Меня будто хлыстом ударили.
— А вы откуда знаете, что из револьвера?
Василий не успел ответить. Спокойно сказал Сыч:
— От людей слыхали. Долго ль у нас в деревне новость узнать. Вроде женщина с вами. Говорила. При всем народе.
— Верно, говорила, — сказал я, вспомнив слова Марии Никитичны. — Пока достаточно. — И я вышел.
8
На дворе был жаркий августовский день. Двадцать минут первого. Небо расчистилось, было высоким, бледным. Палило солнце. Деревня безлюдна. Тихо. Разморенные куры с открытыми клювами купались в пыли под плетнем.
Пахло рекой, крапивой, теплым коровником, детством.
«Нелепо, — думал я. — Противоестественно».

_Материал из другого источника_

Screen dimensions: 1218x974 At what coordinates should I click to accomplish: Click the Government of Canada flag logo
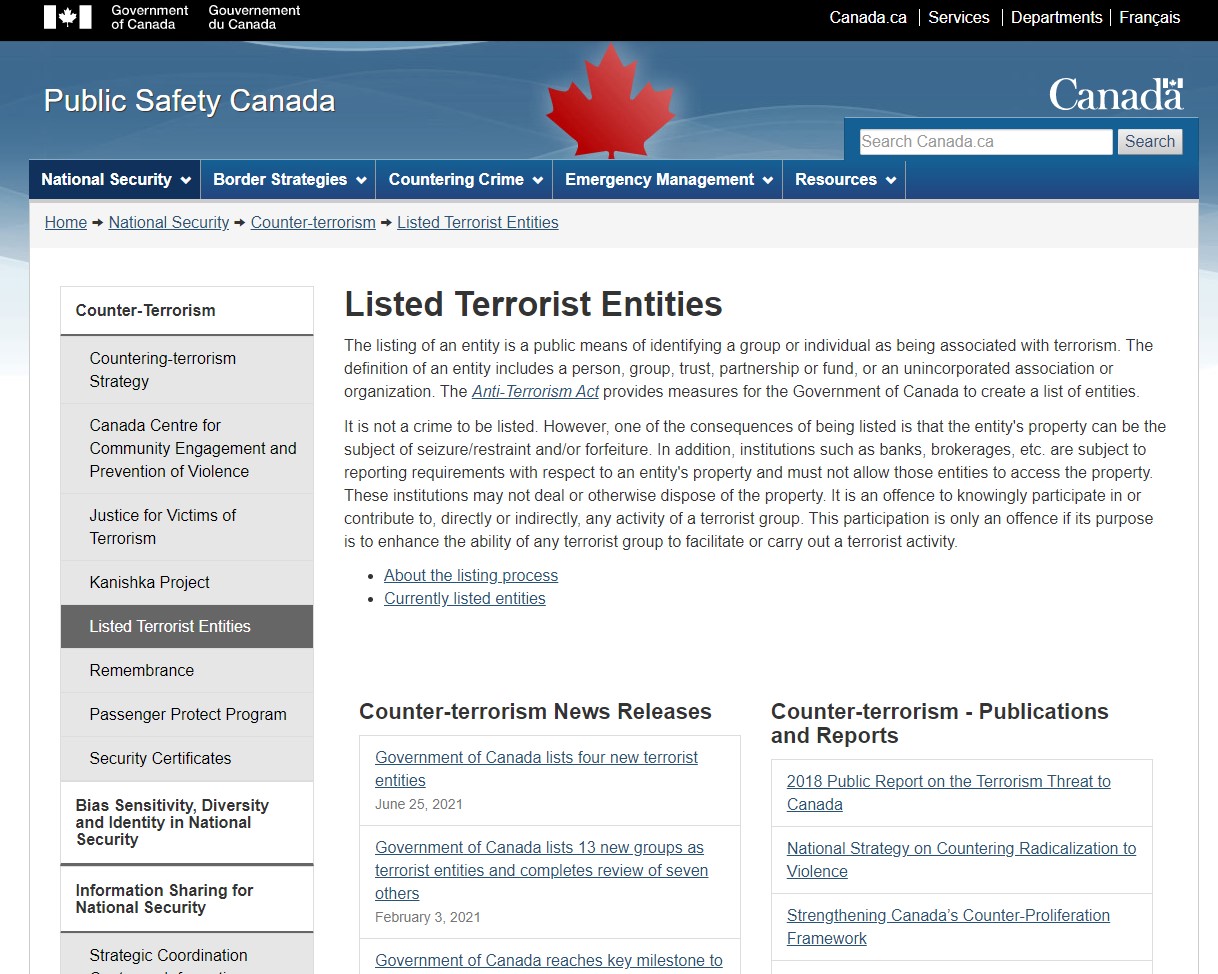tap(68, 17)
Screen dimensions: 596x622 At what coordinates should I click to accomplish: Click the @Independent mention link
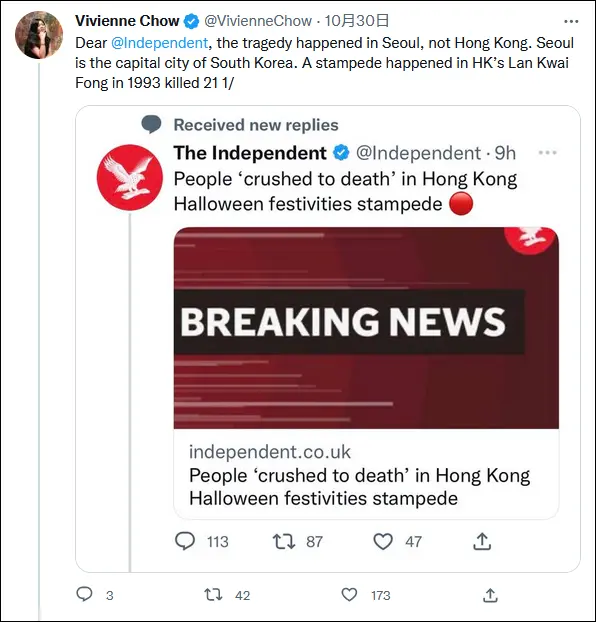[x=159, y=43]
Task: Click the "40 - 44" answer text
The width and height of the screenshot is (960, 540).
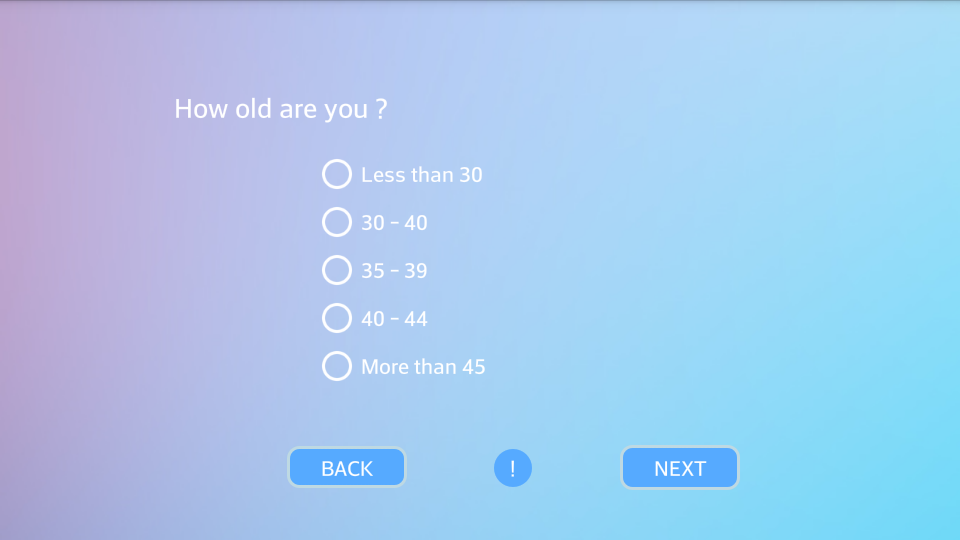Action: pyautogui.click(x=394, y=319)
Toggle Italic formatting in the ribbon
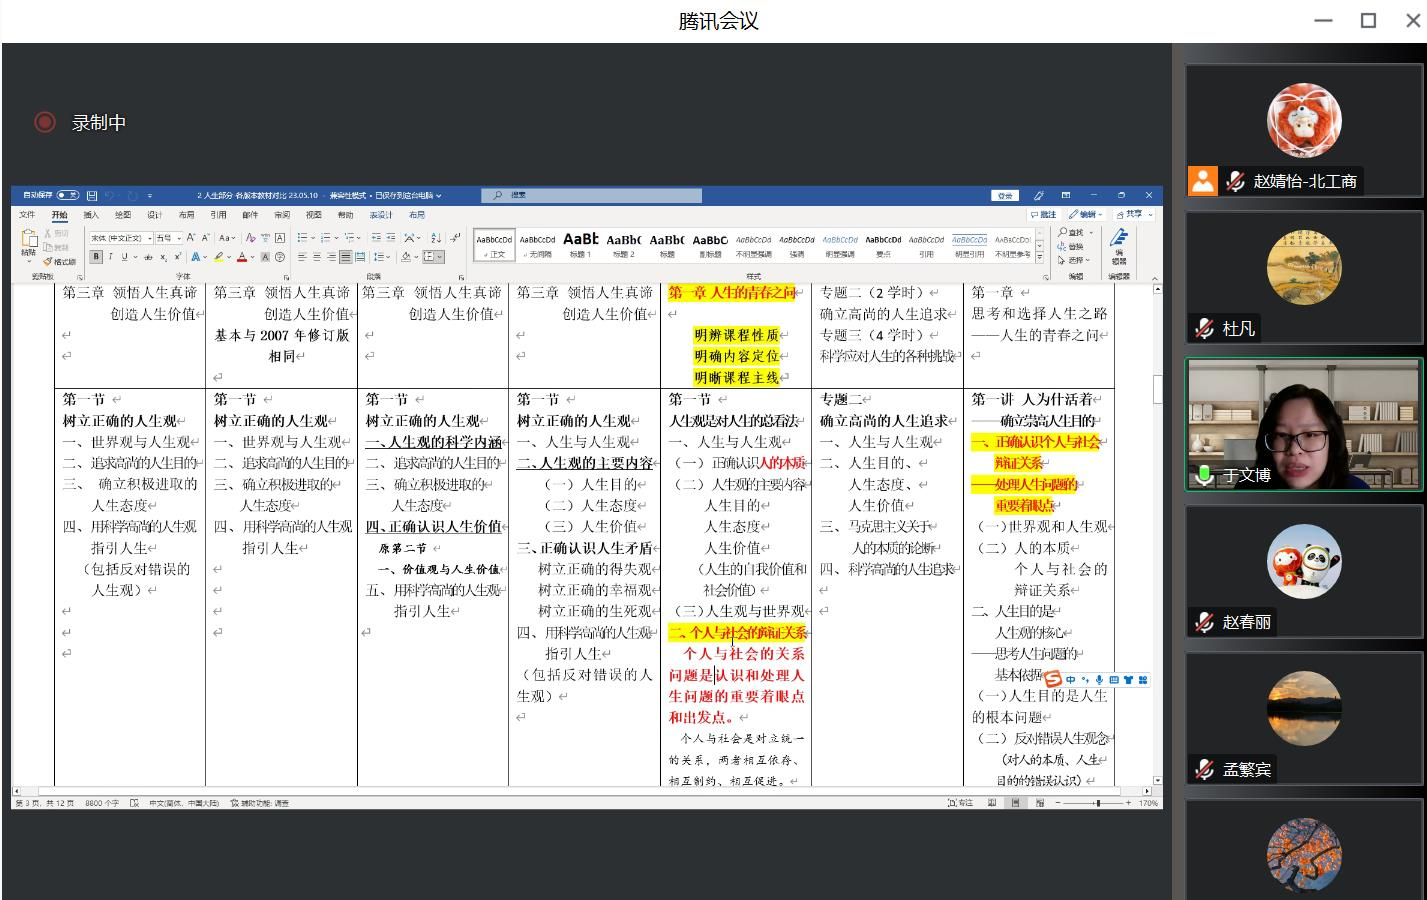Screen dimensions: 1427x900 click(x=110, y=257)

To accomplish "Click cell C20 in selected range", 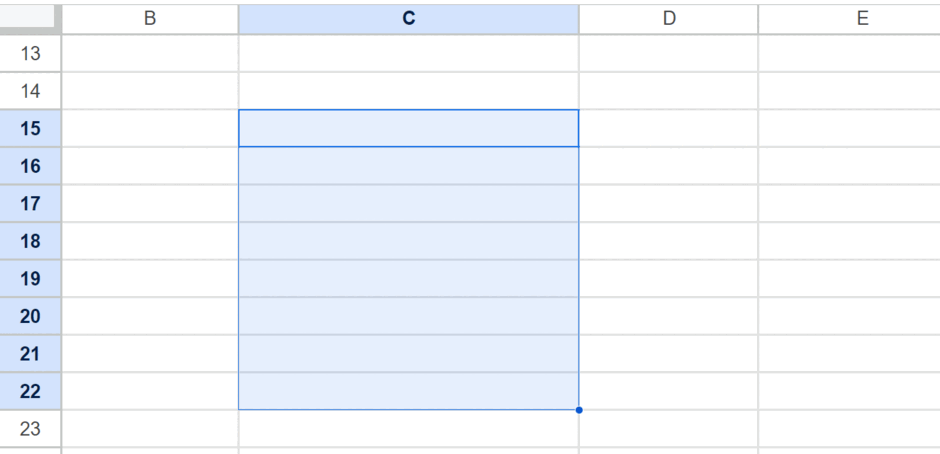I will click(x=408, y=316).
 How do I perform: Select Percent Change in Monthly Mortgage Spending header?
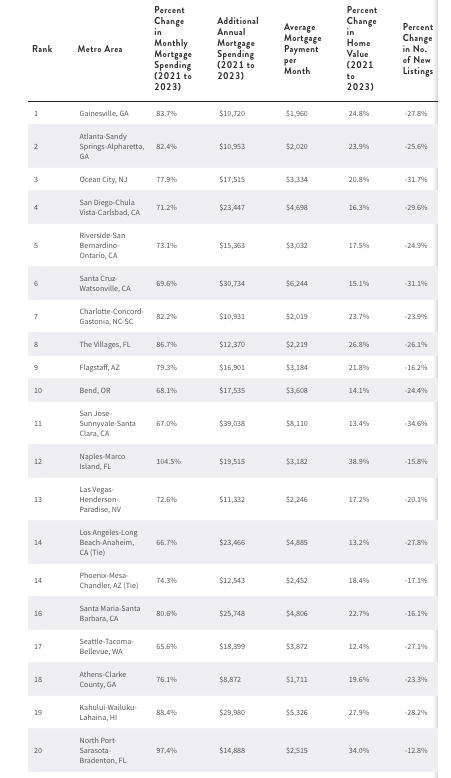tap(173, 48)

Это же дико: убийца сидит дома, бражничает. Я вспомнил руки Сыча. И он спокоен. Абсолютно спокоен. Все отрицает. Ну, это понятно. Любой убийца, если против него нет улик, все отрицает. А улик нет. И пока нет свидетелей...
Гущин сказал: «Больше убить некому». Ничего не понимаю... Мне становилось скверно. Похоже, начинался тупик. И этот тупик не был логичным. Что-то парадоксальное присутствовало в нем. Вроде не в чем запутаться, а я уже запутался.